The Good Shepherd in Boston

A sermon preached by Christopher L. Webber at St. Paul’s Church Bantam, Connecticut on  April 21, 2013.

I thought I might put last weeks events in perspective by going on line to see how often such events take place.  I learned that there were sixteen mass shootings last year of which Newtown was only the most horrific. But of course Boston wasn’t a mass shooting; neither was 9/11. Maybe we need a general category of horrific events.  But then where would you stop. Do you think there were times when life was simpler and such thing’s didn’t happen?  What about Pearl Harbor and Hiroshima and Auschwitz?  How about Rwanda, less than 20 years ago where somewhere between half a million and a million people were killed in 100 days.

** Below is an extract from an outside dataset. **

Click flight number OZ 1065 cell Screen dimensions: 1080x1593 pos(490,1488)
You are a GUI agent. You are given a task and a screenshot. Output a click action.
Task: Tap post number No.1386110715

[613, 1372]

Boston was horrific – but not unusual.  Human being do dreadful things to each other and Christians should not be surprised.  We remember Good Friday. And not just Good Friday. You can also think of last week’s events in the context of today’s readings: St. John’s vision of heaven: a great crowd that no one could number. His angel guide asks him who they are and John says in effect, “You tell me.”  So angel replies in familiar words often read at funerals:

“These are they who have come out of the great ordeal; they have washed their robes and made them white in the blood of the Lamb. For this reason they are before the throne of God, and worship him day and night within his temple, and the one who is seated on the throne will shelter them.  They will hunger no more, and thirst no more; the sun will not strike them, nor any scorching heat; for the Lamb at the center of the throne will be their shepherd, and he will guide them to springs of the water of life, and God will wipe away every tear from their eyes.”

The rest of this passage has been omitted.